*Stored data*
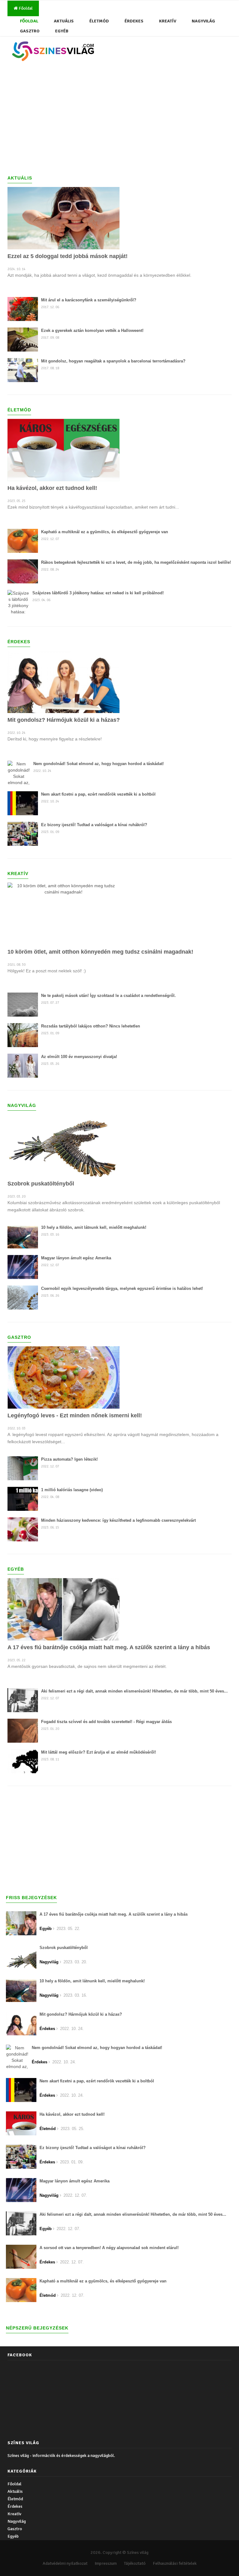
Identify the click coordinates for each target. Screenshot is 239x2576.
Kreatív (167, 21)
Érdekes (133, 21)
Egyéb (61, 31)
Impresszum (106, 2563)
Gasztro (30, 31)
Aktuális (64, 21)
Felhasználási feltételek (175, 2563)
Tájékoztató (135, 2563)
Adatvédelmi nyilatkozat (65, 2563)
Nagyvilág (203, 21)
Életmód (99, 21)
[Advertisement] (119, 117)
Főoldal (25, 8)
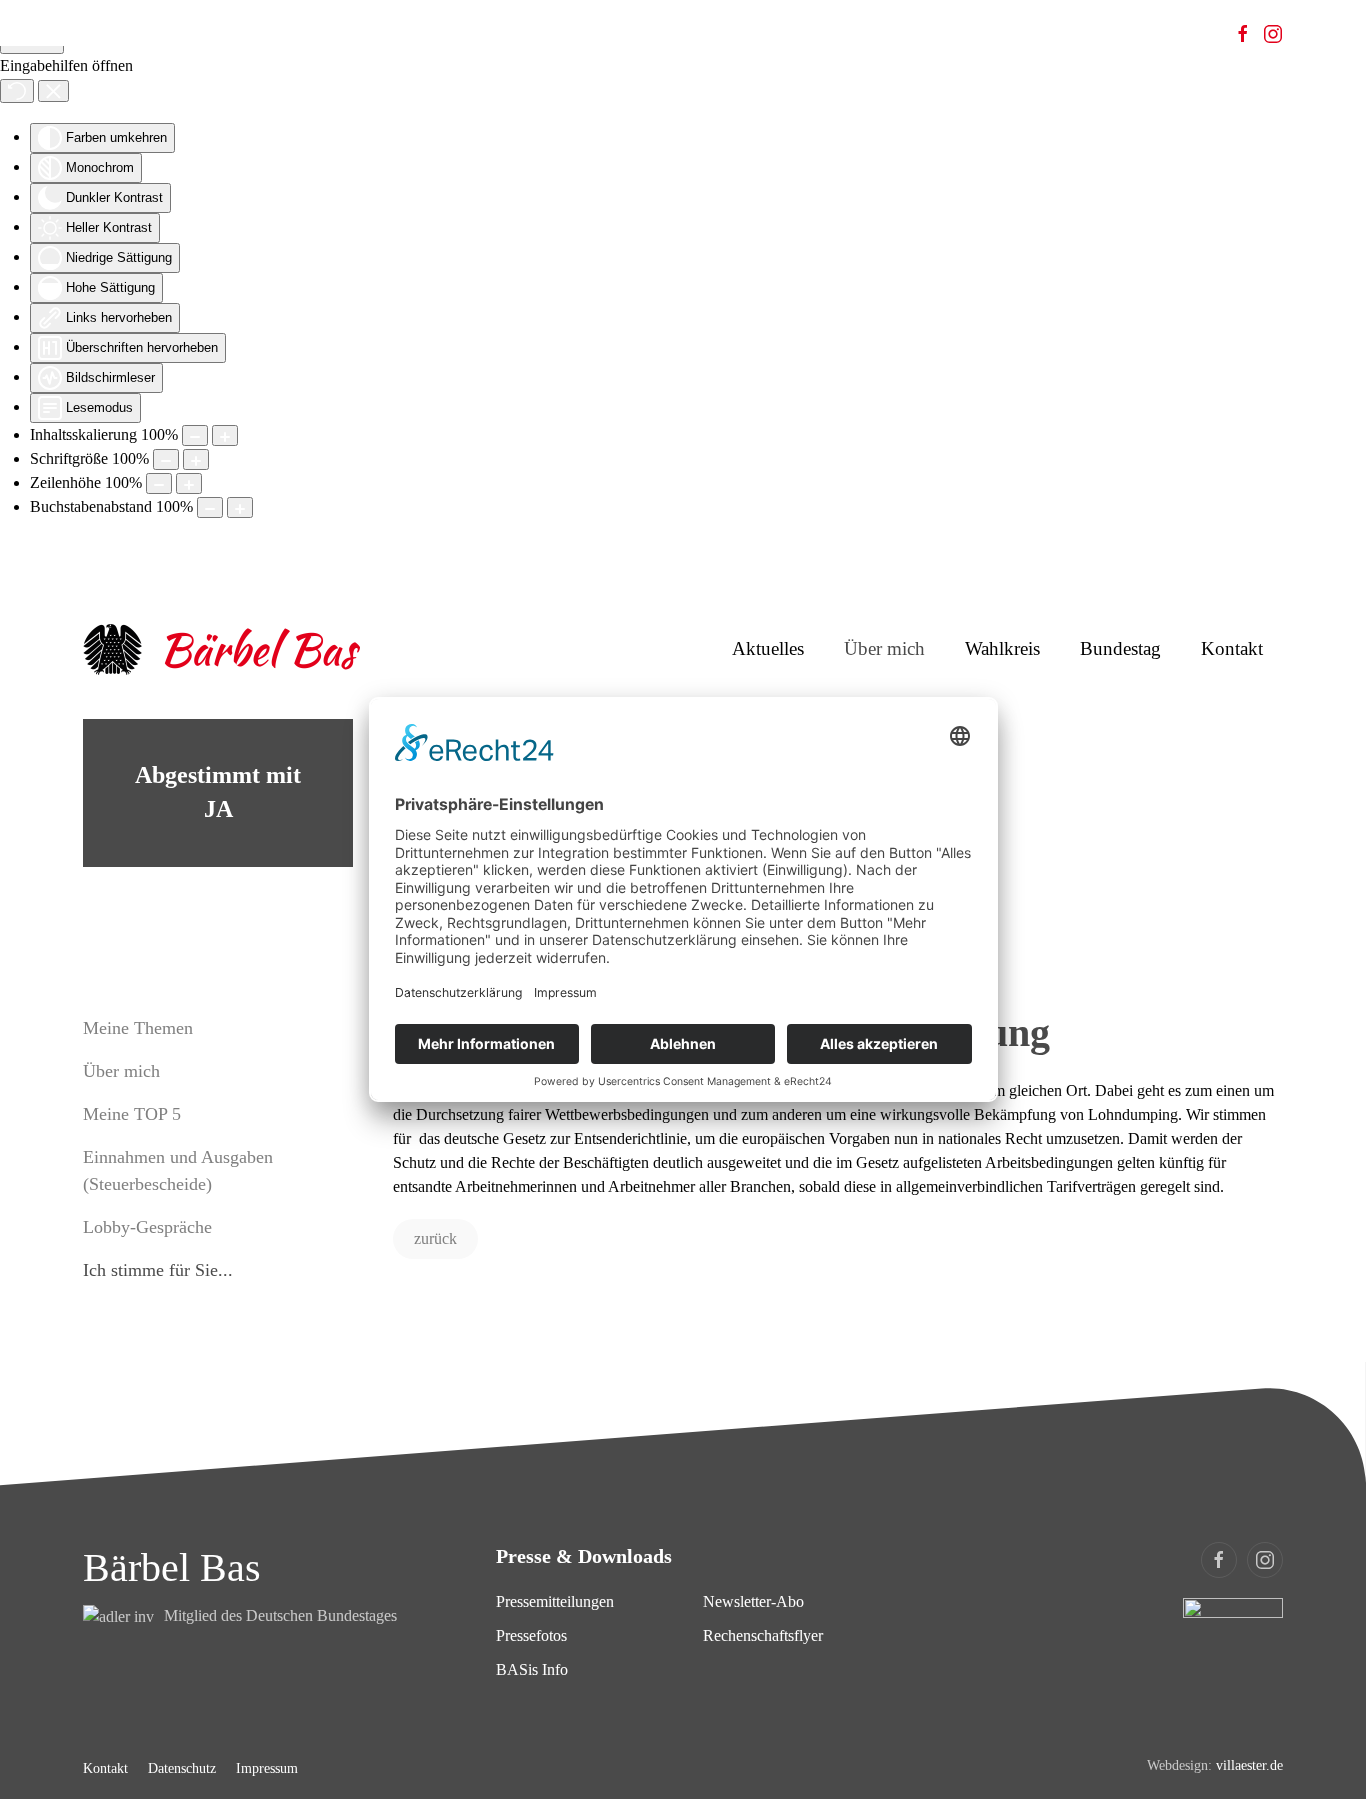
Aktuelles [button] (768, 648)
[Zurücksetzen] (17, 91)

*Problem to solve*
Omit each image and transcribe the remaining records word for word.

*Result*
Identify the click coordinates for each target. Screenshot is 239x2576.
Kreatív (167, 21)
Érdekes (133, 21)
Egyéb (61, 31)
Impresszum (106, 2563)
Gasztro (30, 31)
Aktuális (64, 21)
Felhasználási feltételek (175, 2563)
Tájékoztató (135, 2563)
Adatvédelmi nyilatkozat (65, 2563)
Nagyvilág (203, 21)
Életmód (99, 21)
[Advertisement] (119, 117)
Főoldal (25, 8)
Aktuelles [button] (768, 648)
[Zurücksetzen] (17, 91)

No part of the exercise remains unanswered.